TEXT SECTION »
....................
Skip to main content

A package to parse SEC filings

Project description

SEC Parsers

Parses non-standardized SEC 10-K filings into well structured detailed xml. Use cases include LLMs, NLP, and textual analysis. This is a WIP. Not every file will parse correctly. Support for 10Q filings temporarily removed.

Installation

pip install sec-parsers

Quickstart

from sec_parsers import Filing, download_sec_filing

html = download_sec_filing('https://www.sec.gov/Archives/edgar/data/1318605/000162828024002390/tsla-20231231.htm')
filing = Filing(html)
filing.parse() # parses filing
filing.visualize() # opens filing in webbrowser with highlighted section headers
filing.find_nodes_by_title(title) # finds node by title, e.g. 'item 1a'
filing.find_nodes_by_text(text) # finds nodes which contains your text
filing.get_tree(node) # if no argument specified returns xml tree, if node specified, returns that nodes tree
filing.get_title_tree() # returns xml tree using titles instead of tags. More descriptive than get_tree.
filing.save_xml(file_name)
filing.save_csv(file_name)

For more information look at the quickstart, or view a parsed Tesla 10-K here. SEC Parsers also supports exporting to csv, see here.

Links:

Problem:

SEC filings are human readable, but messy html makes it hard for machines to detect and read information by section. This is especially important for NLP / RAG using LLMs.

How SEC Parsers works:

  1. Detects headers in filings using:
  • element tags, e.g. <b>Item 1</b>
  • element css, e.g. <p style="font-weight: bold;">Item 1.</p>
  • text style, e.g. emphasis style "Purchase of Significant Equipment"
  • relative location of above elements to each other
  1. Calculates hierarchy of headers, and converts to a tree structure

Roadmap:

  1. Parser that converts >95% of filings into nicely formatted xml trees. Currently at 90%.
  2. Apply data science on xml to cluster headers, e.g. seasonality, seasonal variation etc, to make xml easier to work with.

Possible future features

  • better hierarchy calculation
  • more filings supported
  • better rag integration
  • converting html tables to nice xml tables
  • hosting cleaned xml files online
  • better color scheme (color scheme for headers, ignored_elements - e.g. page numbers, text)
  • better descriptions of functions

Features

  • Parse 10K
  • Export to XML, CSV
  • XBRL metadata

Feature request:

  • save_dta - save xml to dta. similar to csv function
  • better selection by titles. e.g. selecting by item1, will also return item 1a,... not sure how to set this up in a nice way
  • More XBRL stuff

Statistics

  • 100% parsed html rate
  • 90% conversion to xml rate. This is better than it seems as there are a few companies like Honda owner trust which do not parse but have ~10 10ks per year. (e.g. trust 1, 2,...,)
....................
Collected data entries:
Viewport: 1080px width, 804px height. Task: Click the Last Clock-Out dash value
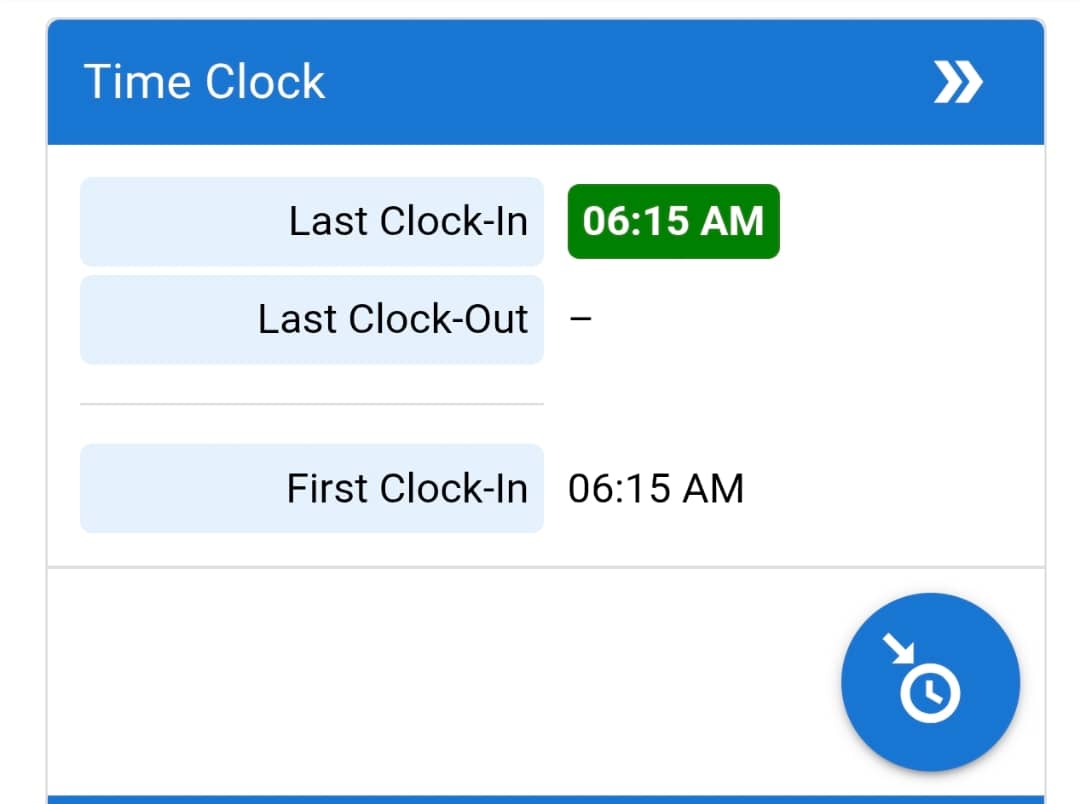click(580, 320)
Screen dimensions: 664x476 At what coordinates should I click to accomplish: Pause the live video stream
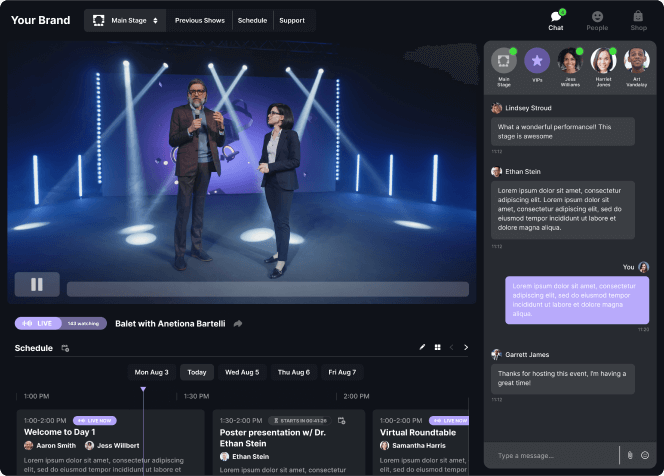(x=37, y=285)
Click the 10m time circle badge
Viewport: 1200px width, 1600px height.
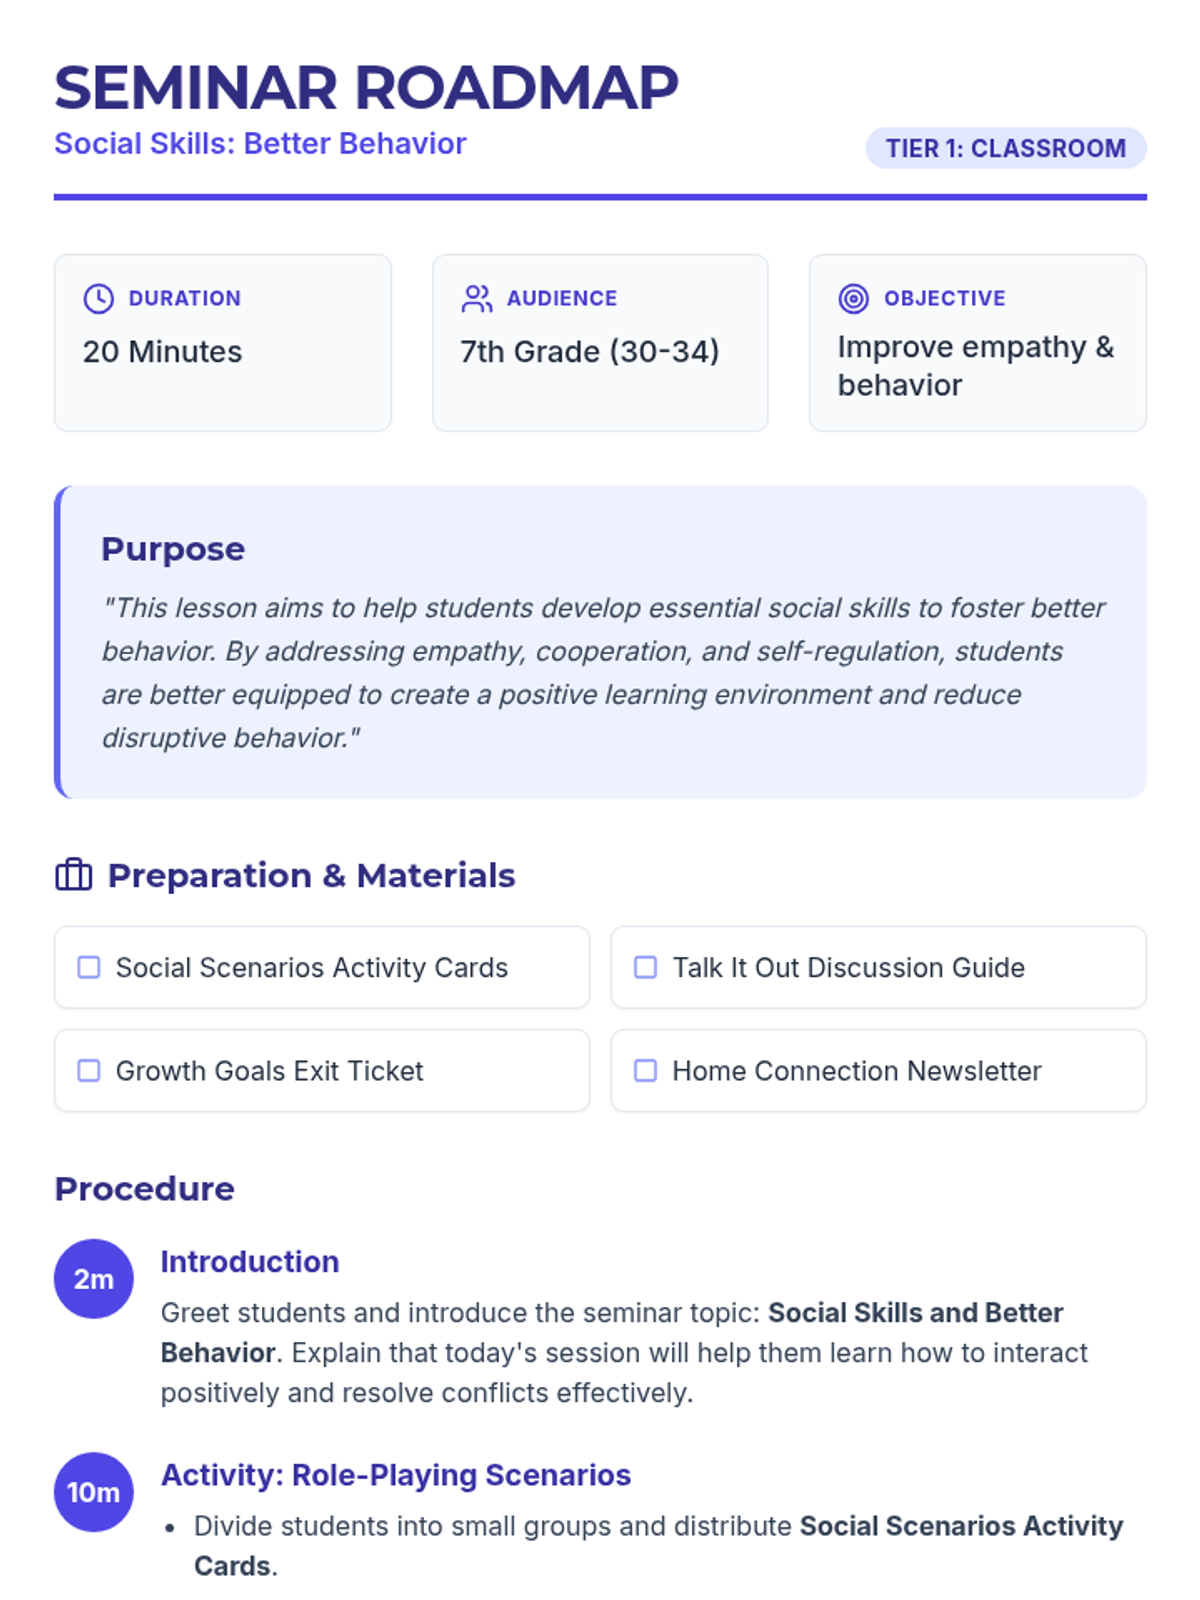94,1492
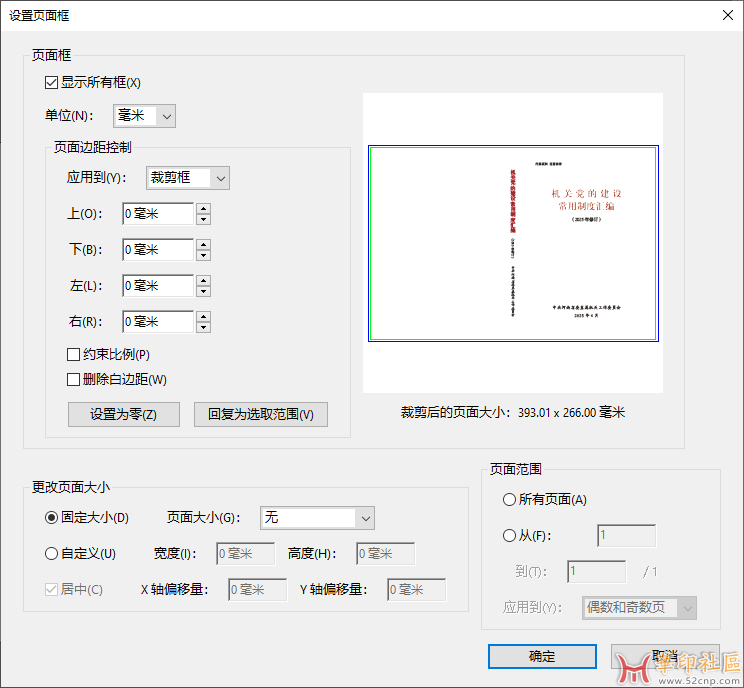744x688 pixels.
Task: Confirm with the 确定 button
Action: [541, 656]
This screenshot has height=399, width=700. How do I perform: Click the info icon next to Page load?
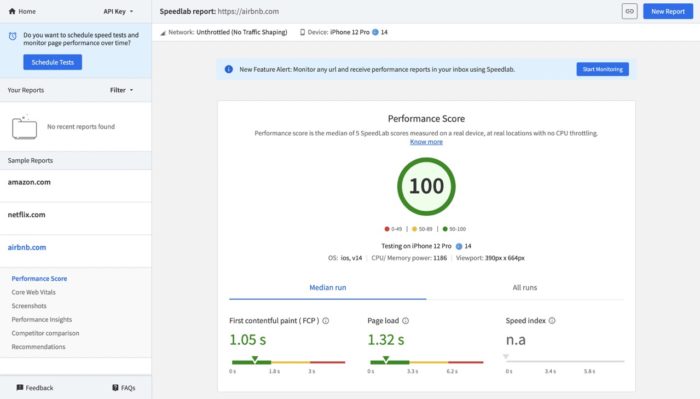[405, 320]
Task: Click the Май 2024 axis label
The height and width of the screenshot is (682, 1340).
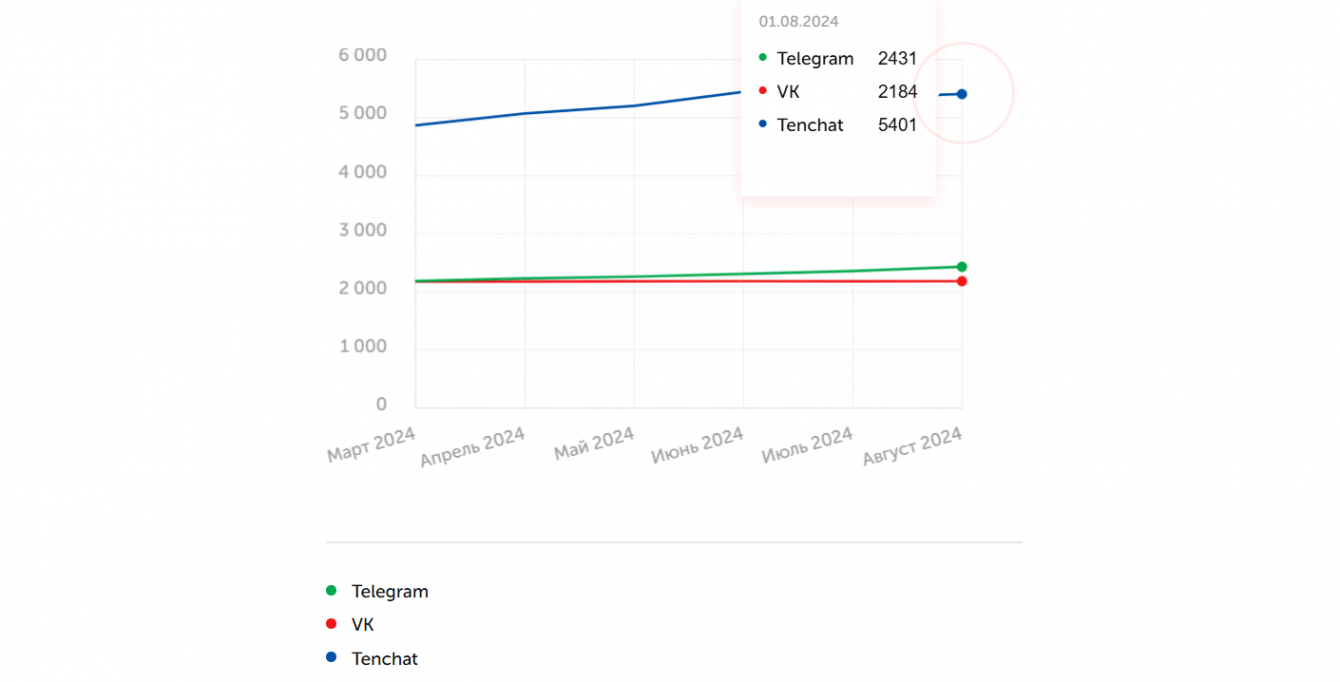Action: 594,444
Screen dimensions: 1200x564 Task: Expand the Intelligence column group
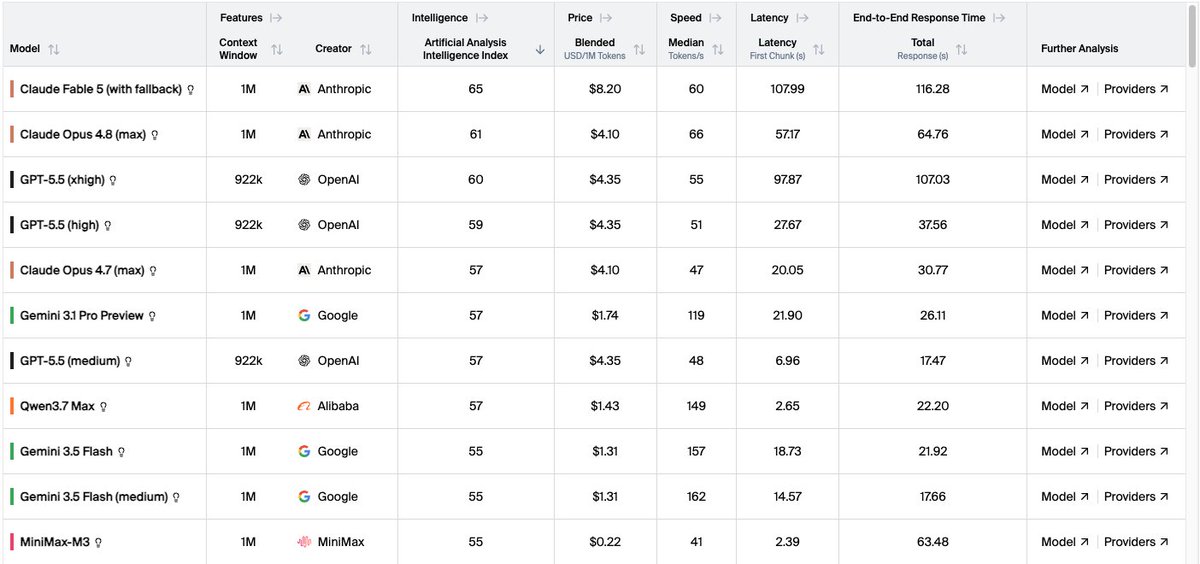tap(482, 18)
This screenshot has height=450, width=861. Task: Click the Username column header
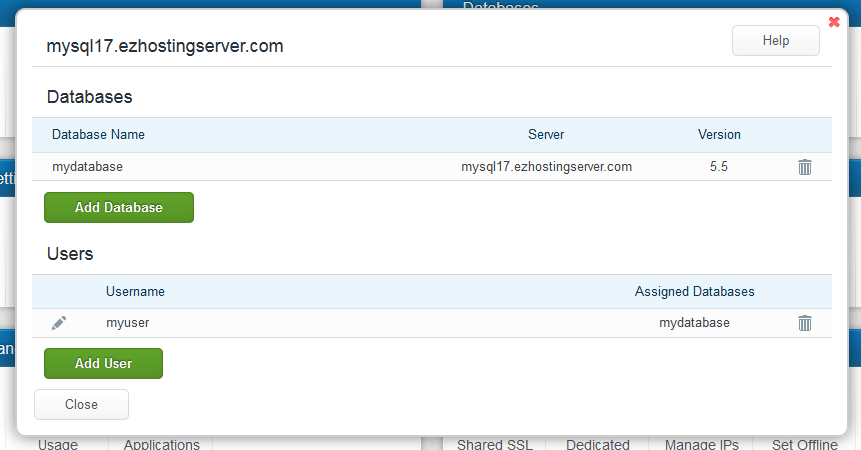[135, 291]
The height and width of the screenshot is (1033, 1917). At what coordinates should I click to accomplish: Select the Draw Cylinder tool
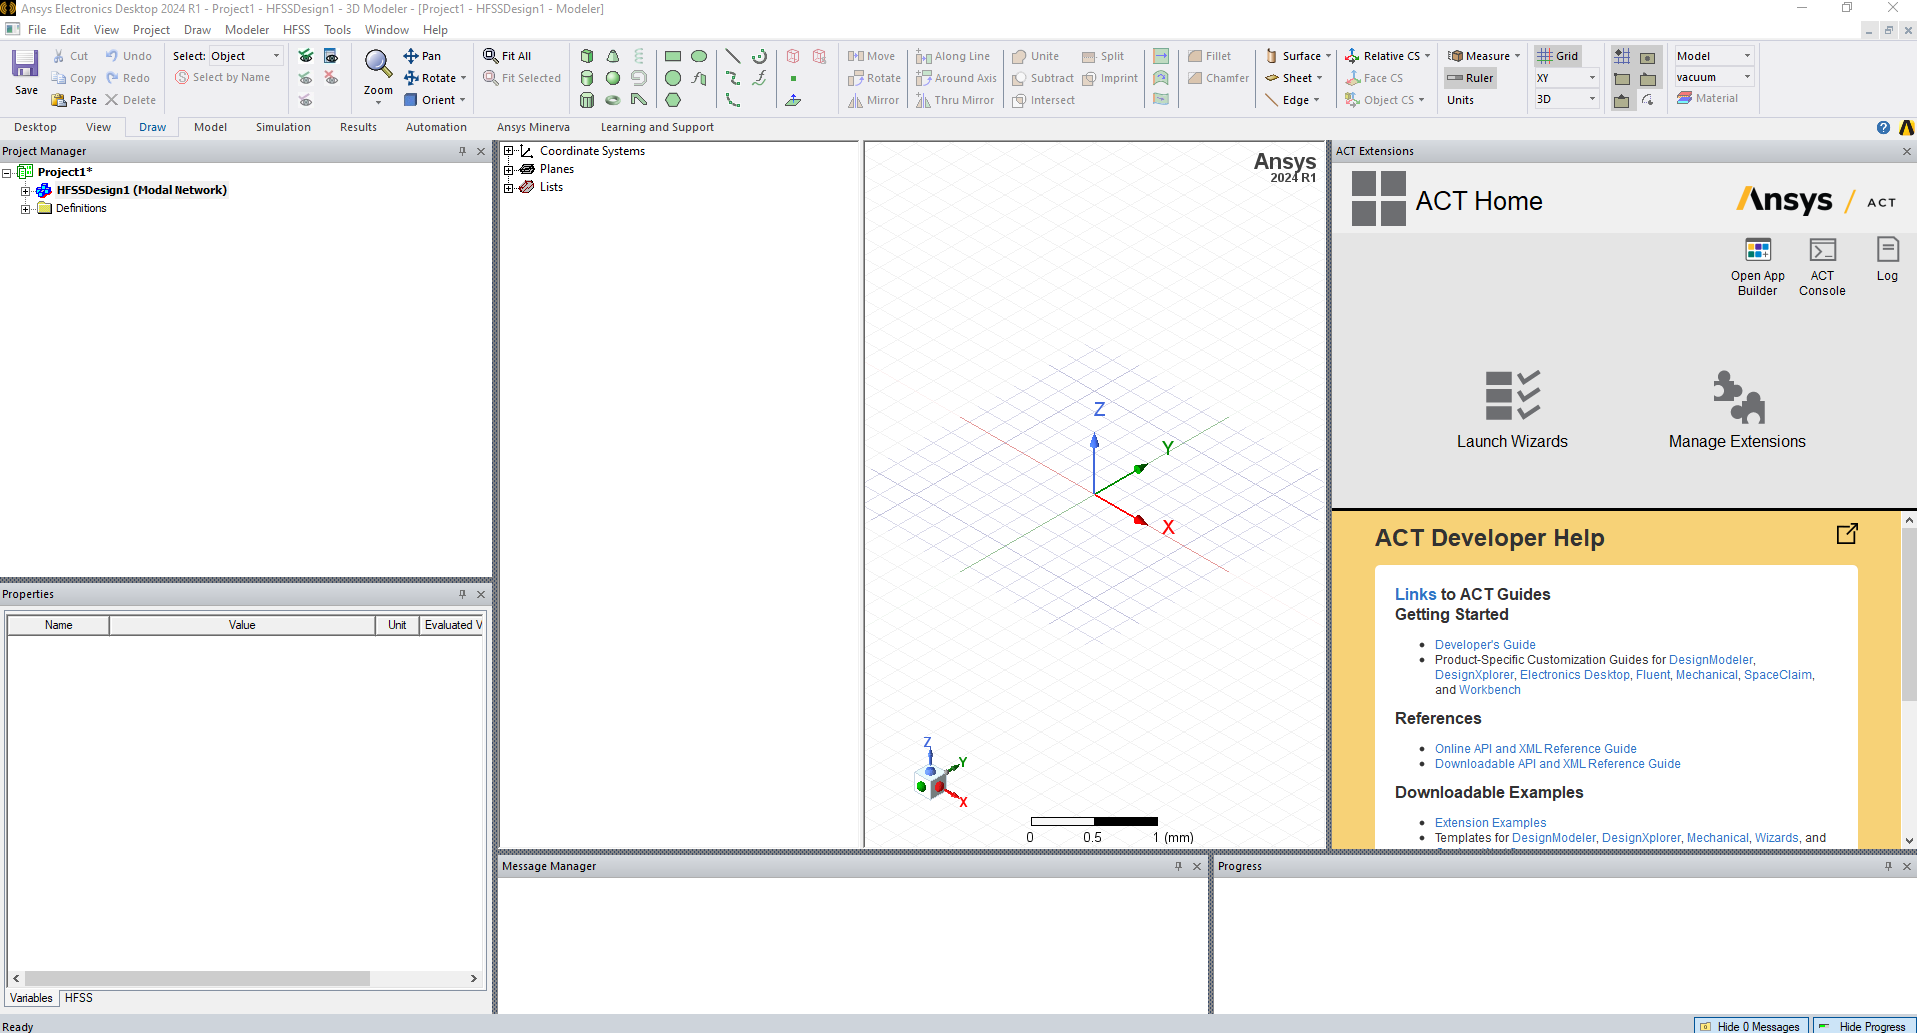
....................
ASSIGNED TASK 1 »
Please reproduce word for word the part of the SEC Parsers page between "filing.save_csv(file_name)" and "csv, see here.", inclusive.
ASSIGNED TASK 2 »
According to the SEC Parsers page, what command installs the package?
ASSIGNED TASK 3 »
Condense the paragraph of the SEC Parsers page beginning "Parses non-standardized SEC 10-K filings" into a short bulleted list that keeps its main facts.
None of this work needs the records.

WRITTEN SOLUTION 1 »
filing.save_csv(file_name)

For more information look at the quickstart, or view a parsed Tesla 10-K here. SEC Parsers also supports exporting to csv, see here.

WRITTEN SOLUTION 2 »
pip install sec-parsers

WRITTEN SOLUTION 3 »
- Converts non-standardized SEC 10-K filings into well-structured, detailed xml
- Use cases: LLMs, NLP, and textual analysis
- A work in progress; not every file will parse correctly
- Support for 10Q filings temporarily removed